More than 150 refugees drown off Tunisia’s coast after their boat capsizes
At least 150 people, including some women and children, have drowned and scores remain missing after a boat carrying up to 850 people capsized off the Tunisian coast Wednesday afternoon. Tunisian coastguards rescued nearly 600 refugees onboard.
The UN Refugee Agency says this is one of the worst incidents in the Mediterranean so far this year. Most of the rescued migrants have been taken to a refugee camp along the Tunisian-Libyan border where Marine Olivesi met some of them.
US Lawmakers vote on two Libya resolutions
In Washington, DC, the House of Representatives voted on two resolutions today condemning President Obama’s decision to go into Libya without asking Congress for approval or officially declaring war. Lawmakers defeated a measure from Ohio’s Dennis Kucinich that would have required an end to US involvement in the Libyan war, but passed a more conservative resolution offered by House Speaker John Boehner. Alice Ollstein reports.
The upcoming trial of whistleblower Thomas Drake who’s charged with violating the Espionage Act
The trial of the whistleblower, Thomas Drake, a former National Security Agency (NSA) executive is due to being on June 13. Drake is charged with violating the Espionage Act by retaining classified information and could face up to 35 years in prison. But Drake says the information he gave reporters was about waste and mismanagement at the NSA and he didn’t know it was classified. In April Drake defended his actions during a speech to accept the Ridenhour Prize for Truth-Telling:
“Truth tellers such as myself are those who are simply doing their jobs and honoring their oaths to serve their nation under the law of the land. We are dedicated to the proposition that government service is of, for, by the people.”

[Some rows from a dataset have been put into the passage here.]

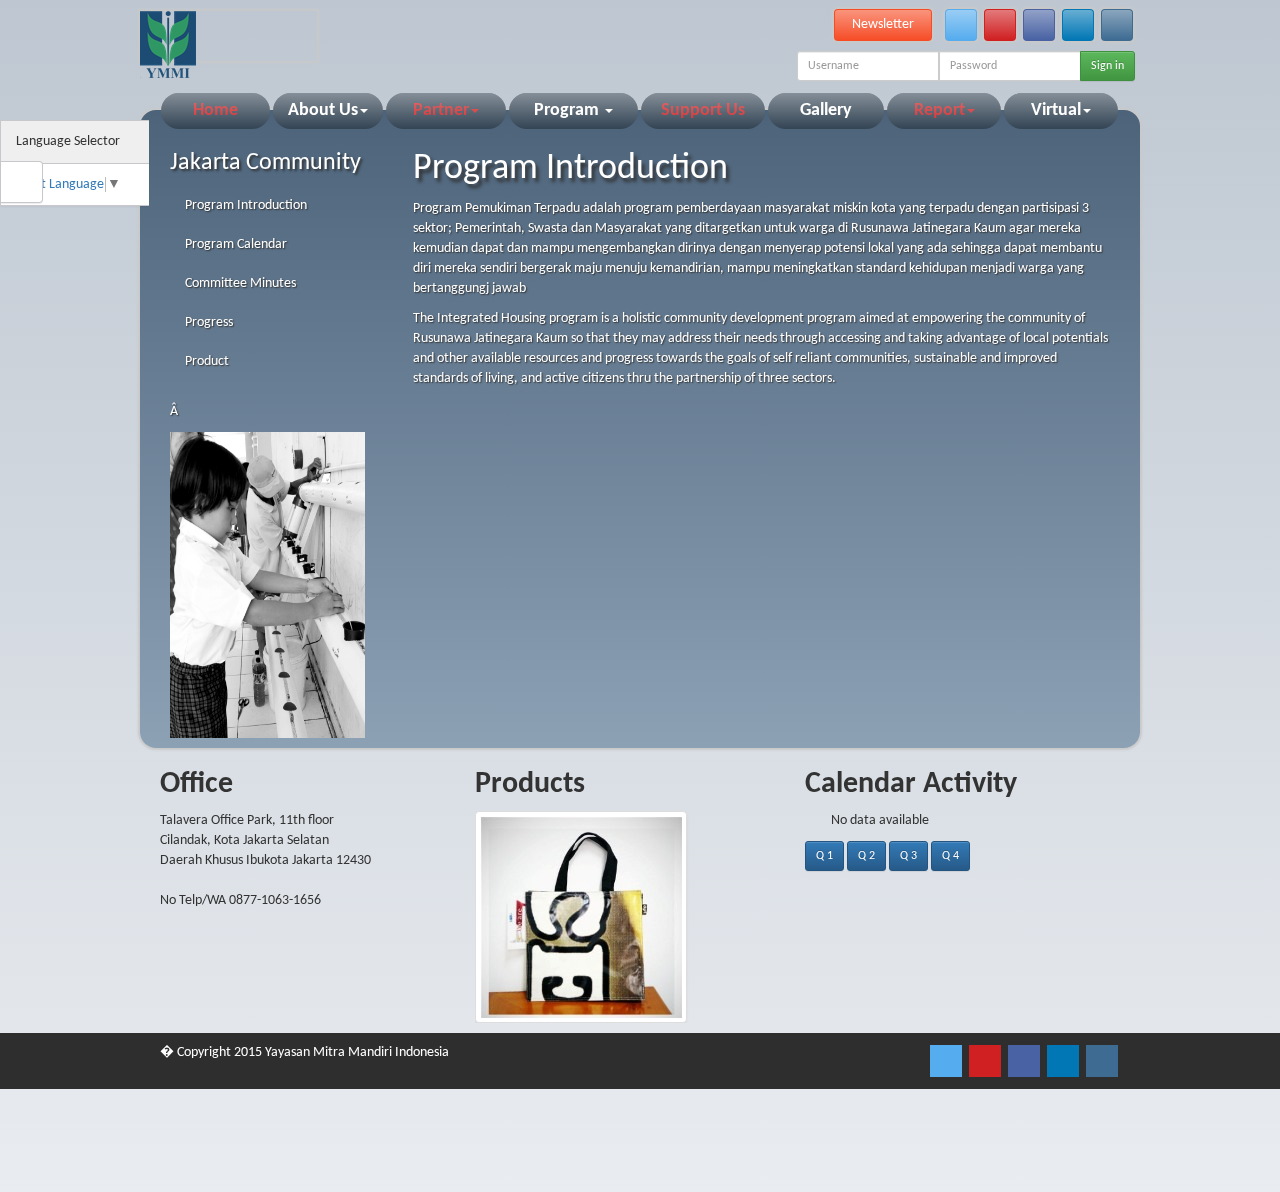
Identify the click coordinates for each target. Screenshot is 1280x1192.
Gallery (826, 110)
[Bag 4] (640, 917)
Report (939, 110)
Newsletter (883, 24)
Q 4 (950, 856)
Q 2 (866, 856)
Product (207, 361)
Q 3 (908, 856)
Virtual (1056, 110)
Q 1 (824, 856)
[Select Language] (127, 142)
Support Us (703, 110)
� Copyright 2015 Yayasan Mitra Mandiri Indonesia (304, 1052)
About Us (323, 110)
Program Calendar (236, 244)
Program (568, 110)
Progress (209, 322)
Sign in (1107, 66)
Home (215, 110)
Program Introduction (246, 205)
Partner (441, 110)
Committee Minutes (240, 283)
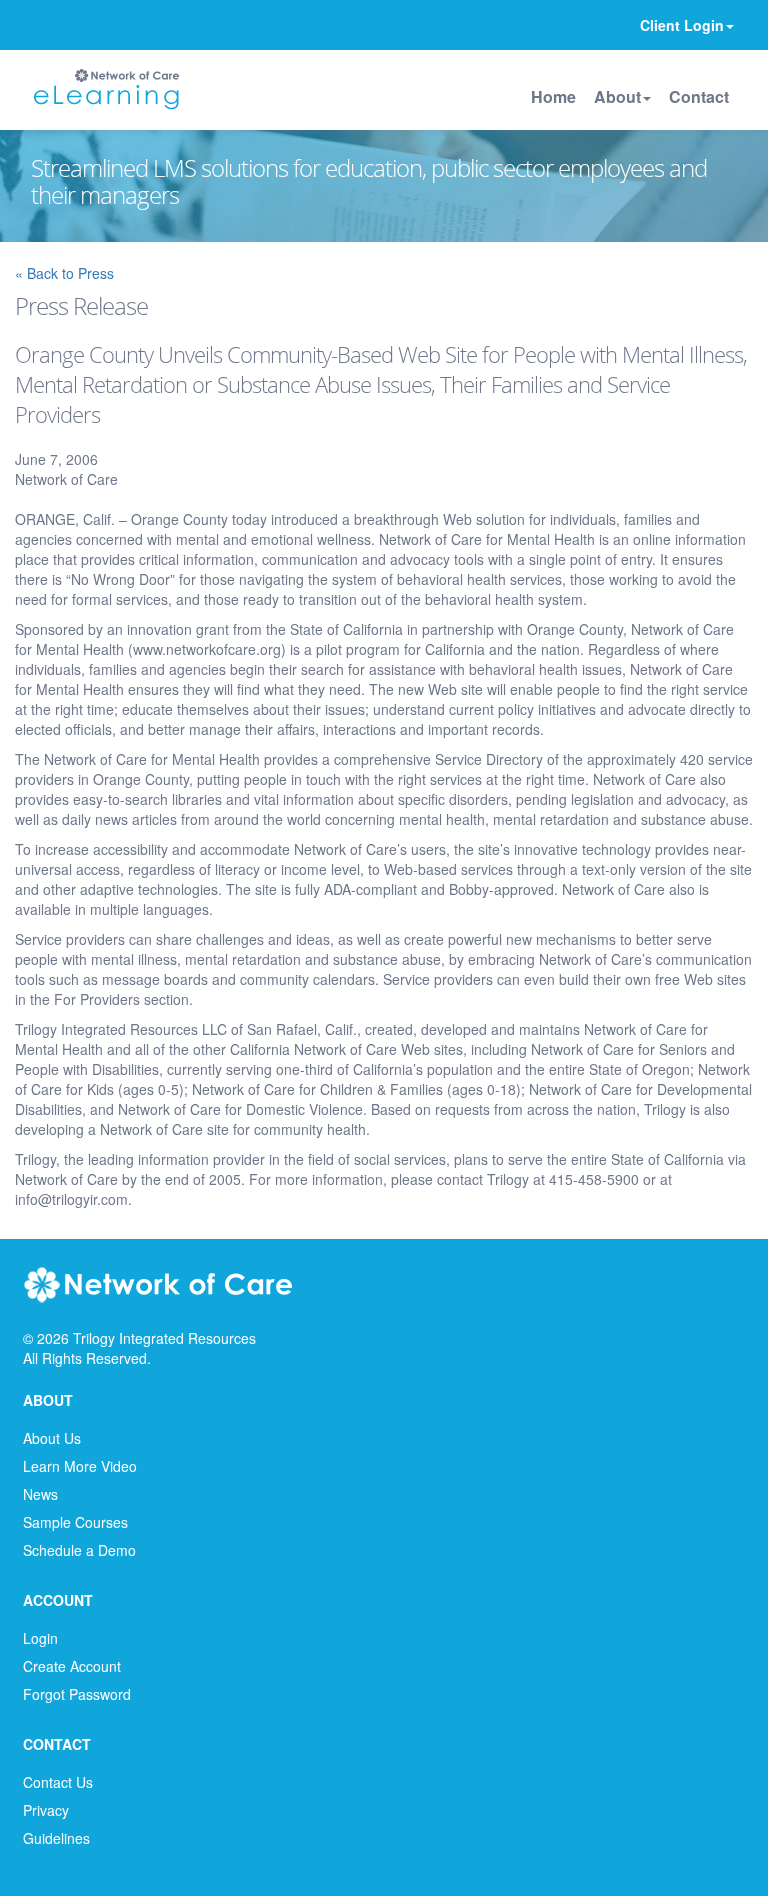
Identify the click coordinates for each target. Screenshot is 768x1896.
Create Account (72, 1666)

Sound courtesy of Democracy Now. Drake was presented with the Ridenhour Prize by Jesselyn Radack, Homeland Security & Human Rights Director for the whistleblowing organization, the Government Accountability Project (GAP). Radack is a former ethics adviser to the United States Department of Justice who also came to prominence as a whistleblower after she disclosed that the FBI violated the civil rights John Walker Lindh, the so called “American Taliban”. She joined us to discuss the Drake case.
The “Slutwalks” feminist initiative becomes an international phenomenon
An edgy feminist initiative called “Slutwalks” is quickly becoming an international phenomenon with marches tomorrow in Chicago and Los Angeles. It first started in Toronto, and since then women have been coming out in the streets in large numbers to denounce rape, sexual assault, and “victim-blaming”. FSRN’s Aaron Lakoff has the story from Montreal, where a recent march took place.
Correction to FSRN’s May 10th broadcast on gas drilling and methane in drinking water
A correction to a story we aired on May 10th concerning a study by environmental scientists from Duke University linking methane in drinking water to natural gas drilling. We interviewed Professor Rob Jackson about his study and introduced him incorrectly, saying he was from Drake University rather than Duke University. FSRN regrets the error.